Cet ouvrage est adressé à Lucilius Junior, procurateur de Sicile, le même que Sénèque a immortalisé en lui dédiant ses Lettres. Le traité de la Providence paraît avoir été composé sous Néron : les critiques supposent généralement qu’il formait l’un des livres d’un ouvrage complet sur la morale, auquel Sénèque travailla dans les dernières années de sa vie, et dont lui-même parle dans ses Lettres cvi, cviii et cix. Lactance, dont les écrits sont si précieux par eux-mêmes et par les documents qu’ils nous fournissent sur l’antiquité littéraire, parle en mains endroits de ce grand traité de morale, dont nous devons regretter la perte : car, s’il nous était parvenu, nous posséderions en son entier le corps de la doctrine de Sénèque, et nous aurions plus de moyens de concilier les contradictions qui se trouvent assez souvent entre ses différents écrits.

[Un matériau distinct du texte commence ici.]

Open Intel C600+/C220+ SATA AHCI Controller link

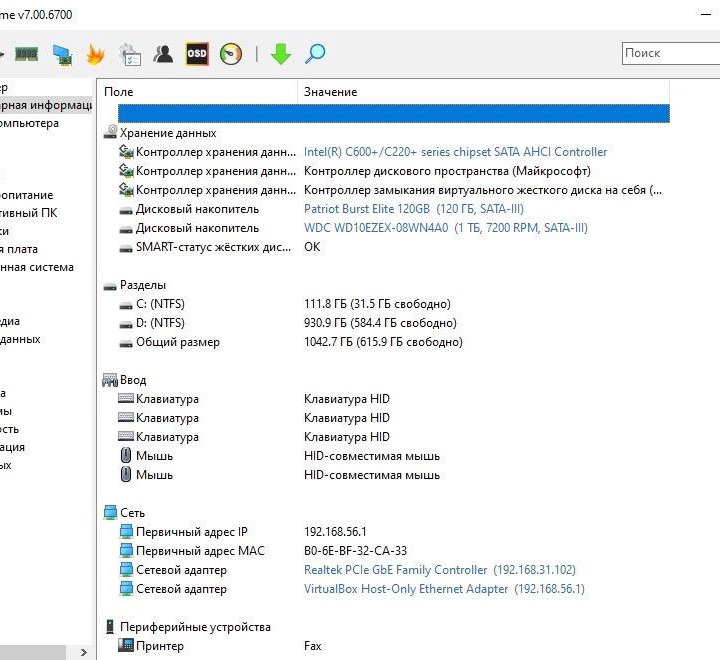[x=455, y=152]
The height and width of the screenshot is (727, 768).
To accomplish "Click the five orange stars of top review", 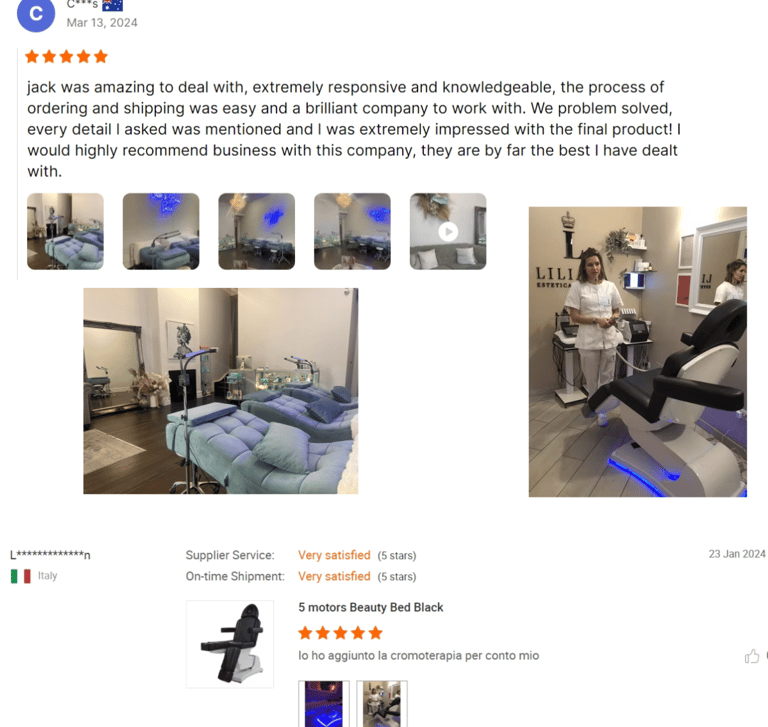I will click(66, 57).
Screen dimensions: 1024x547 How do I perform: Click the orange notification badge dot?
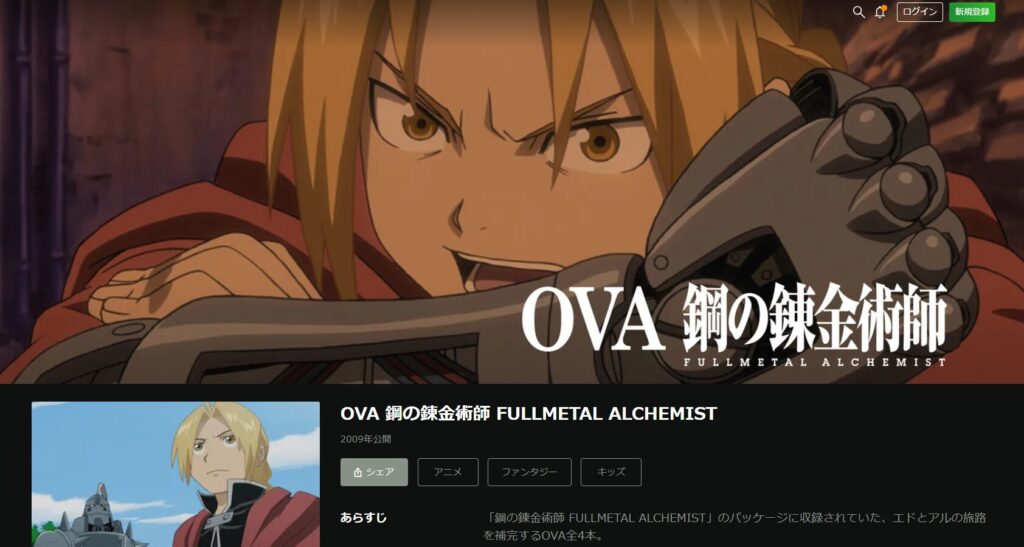[884, 8]
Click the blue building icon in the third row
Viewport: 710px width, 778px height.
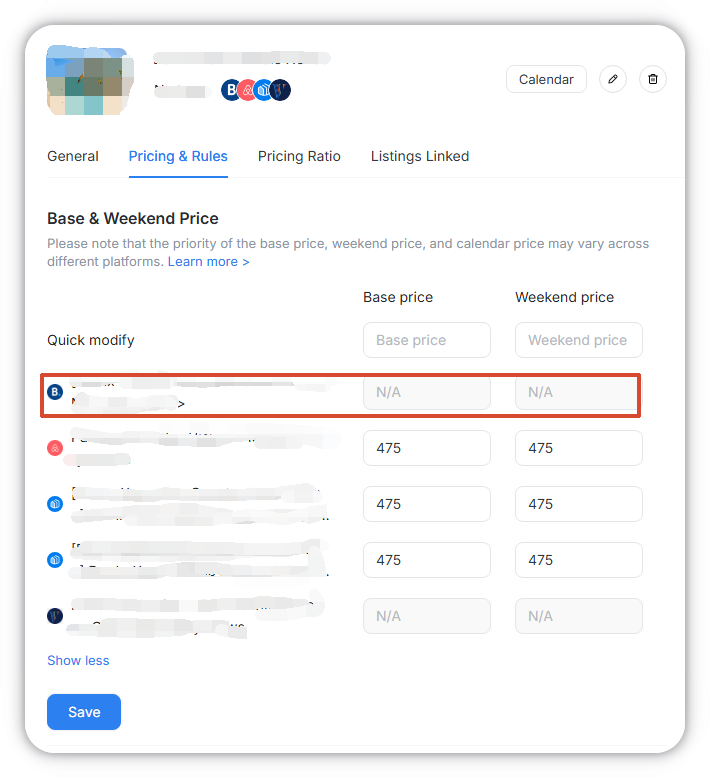pyautogui.click(x=56, y=504)
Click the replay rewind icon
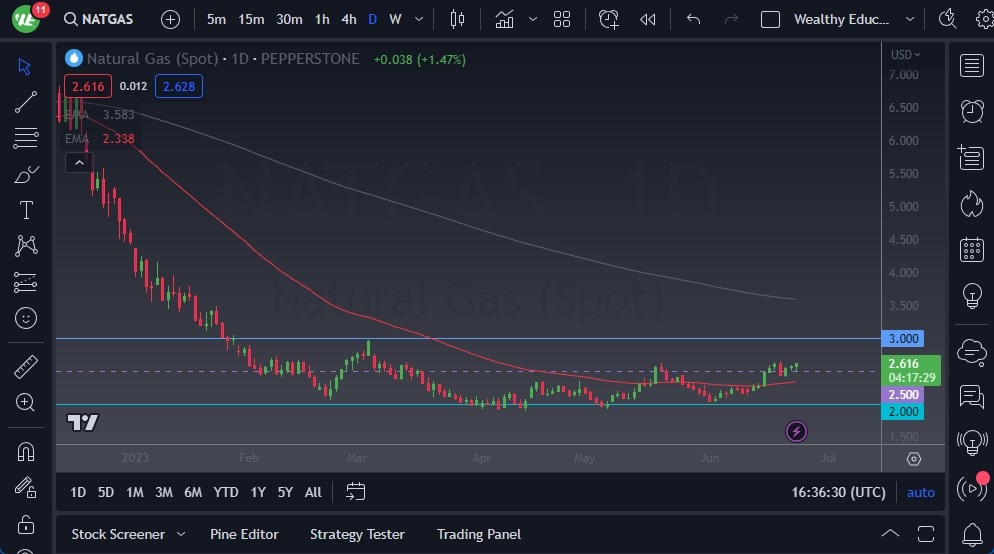This screenshot has width=994, height=554. pos(648,19)
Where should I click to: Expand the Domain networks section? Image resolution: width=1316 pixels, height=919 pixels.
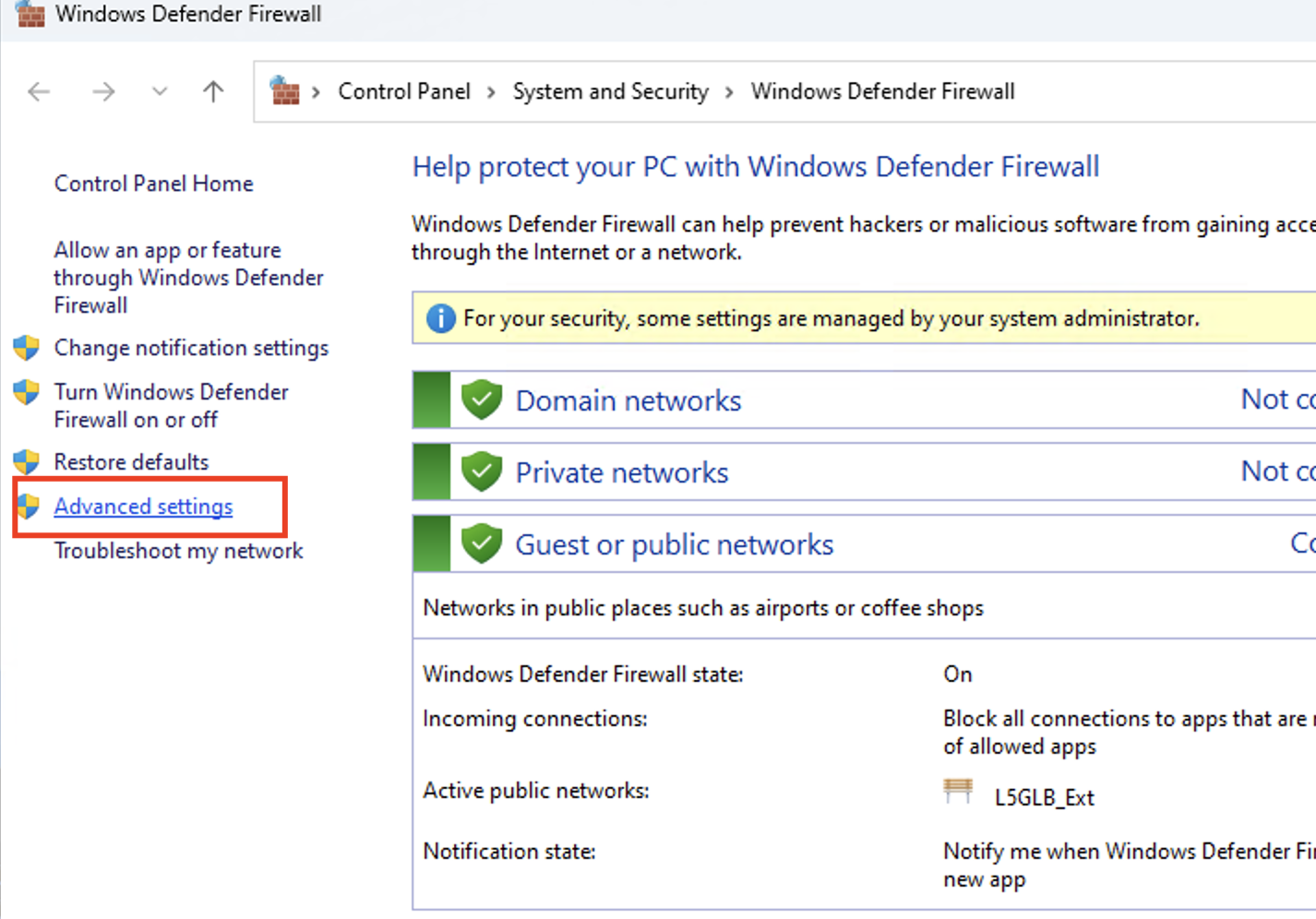tap(628, 400)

Le livre de la Providence n’est pas un traité général sur cette grande question, ainsi que paraît l’indiquer son premier titre, qui, probablement, n’est pas de la main de Sénèque. Sans embrasser cet immense sujet dans toute son élévation, dans toute son étendue, l’auteur se borne à justifier les dieux au sujet des maux dont les gens de bien ne sont pas exempts. C’est ce que porte le second et sans doute le véritable titre de ce traité : Qaare bonis viris mala accidanty quum sit Providentia ? — A toto particulam revelli placet, comme Sénèque l’exprime lui-même (ch. i).

Cette question de la providence, appliquée aux destinées humaines, a exercé les philosophes anciens et les modernes, et tous n’ont présenté que des systèmes incomplets, incohérents, contradictoires. Les uns ont nié l’existence d’un être supérieur, par conséquent ils ont nié la providence : les autres, en admettant une providence générale, rejetaient une providence particulière, et laissaient agir les causes secondes : ceux-là ne voyaient partout que la fatalité, les causes occultes et les effets du hasard. D’autres reconnaissaient une providence générale, et, par suite, les peines attachées, dans l’autre vie, à l’infraction des lois naturelles gravées dans tous les cœurs. Tous ces systèmes, fondés sur le raisonnement, sont plus ou moins faciles à détruire par la même arme : car tous manquent de base et de sanction.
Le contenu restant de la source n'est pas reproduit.